最初に以下のエントリでその存在を知った。
同人ゲーム「ひまわり」が「月姫」「ひぐらし」に続くムーブメントにならない(かもしれない)3つの理由 - やや最果てのブログ
http://d.hatena.ne.jp/sunagi/20080521/1211393319
そしてそれに対するエントリが次のエントリ。
同人ゲームが大ムーブメントになるためにはなぜ絵が下手くそでなければならないのか:bmp_69
http://bmp69.net/blog/eroge/dojin_hetauma.html
ここでは後者のエントリにだけ絞って話を進めることにする*1。後者のエントリの要点は本文最後にまとめられているが、さらにそこの中核部分を引用するとしたら以下の部分になる。

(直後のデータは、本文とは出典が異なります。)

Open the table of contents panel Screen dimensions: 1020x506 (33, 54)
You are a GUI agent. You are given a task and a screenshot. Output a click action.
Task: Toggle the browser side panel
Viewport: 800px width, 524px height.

絵が下手くそな同人ゲームがなぜ大ムーブメントになるのかというと、一つ目は二次創作品が作りやすく、また作る気にもさせやすいということ。そのため下手くそな絵でも二次創作作品によってオタクの欲望は満たされる。また、下手くそな絵はオタク的な要素を薄め一般人にも広がるために足場になる。
これについて思ったことを書いていきたい。
まず第一に、後者のエントリの「コメント」にもあるように、絵が下手*2ということは逆にそれだけストーリーやシステムがしっかりしていないとヒットしない、と言える。そして変な評価が混じりにくい*3ため、純粋に人に薦めやすいという理由があるのではないか*4。「ひぐらし」などはこのパターンだと思う。
また第二に、絵が上手だと、逆に商業作品に近い形がして、評価に補正がかかる可能性があるのではないか。商業作品をプレイしている感覚に陥ってしまい、様々な点において評価の基準がズレてしまうことがあると思う。例えば、その作品が非常に面白くても、「面白くて当然」という風にとらえることになりかねない、ということになる。そうするとその作品は、多くの商業作品の中の「それなりに面白いゲームの一つ」として埋もれてしまい、それ以降の大規模なムーブメントにはつながりづらい。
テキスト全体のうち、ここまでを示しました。